The main limitation of this study is our small sample size in the PXFG and NTG groups. Therefore, some of our results may have not reached statistical significance, especially for the interpretation of mean or median comparison analysis for glaucoma diagnosis groups with smaller numbers, such as in the PXFG and NTG groups. Of interest, despite the small sample size and lack of statistical significance, we did not find any difference in aqueous LOXL1 levels for the NTG group compared to the non-glaucoma group (MedianNTG = 14.9 ng/ml vs Mediannon-glaucoma = 12.2 ng/mL vs, p = 0.61), while higher serum levels were noted in the NTG group compared to the non-glaucoma gropup (MedianNTG 47.1 ng/ml vs Mediannon-glaucoma = 15.9 ng/mL, p = 0.12). This finding may provide a future direction to investigate any relationship between raised serum LOXL1 with ONH vascular perfusion insufficiency and the role in keeping the IOP within the normal range for patients with NTG.

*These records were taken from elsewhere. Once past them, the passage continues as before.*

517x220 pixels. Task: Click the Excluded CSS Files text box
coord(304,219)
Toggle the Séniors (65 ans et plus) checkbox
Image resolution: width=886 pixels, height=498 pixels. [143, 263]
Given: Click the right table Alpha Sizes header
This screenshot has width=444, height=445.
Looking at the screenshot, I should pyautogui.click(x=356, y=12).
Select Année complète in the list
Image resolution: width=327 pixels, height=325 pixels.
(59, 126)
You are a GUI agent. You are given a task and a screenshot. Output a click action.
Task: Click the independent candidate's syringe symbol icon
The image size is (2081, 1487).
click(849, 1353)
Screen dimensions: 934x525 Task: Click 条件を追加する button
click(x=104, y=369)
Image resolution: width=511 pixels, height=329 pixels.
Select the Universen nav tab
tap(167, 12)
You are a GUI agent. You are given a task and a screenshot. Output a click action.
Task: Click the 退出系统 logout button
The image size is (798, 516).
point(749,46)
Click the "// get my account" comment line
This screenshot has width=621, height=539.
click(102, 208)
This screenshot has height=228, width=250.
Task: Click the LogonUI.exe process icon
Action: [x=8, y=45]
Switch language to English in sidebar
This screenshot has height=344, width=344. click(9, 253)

In conclusion, our current study identified a significant finding of increased aqueous humour levels of the collagen cross linking protein LOXL1 in POAG. The potential LOXL1-related mechanism that leads to an increased aqueous outflow resistance in patients with POAG is more likely due to a multi-factorial TM environment that induces TM and ECM fibrosis and stiffness. The true role of altered collagen cross-linking processes that causes increased ocular stiffness requires further investigation, which if found to be relevant could provide a novel therapeutic strategy in the future management of glaucoma.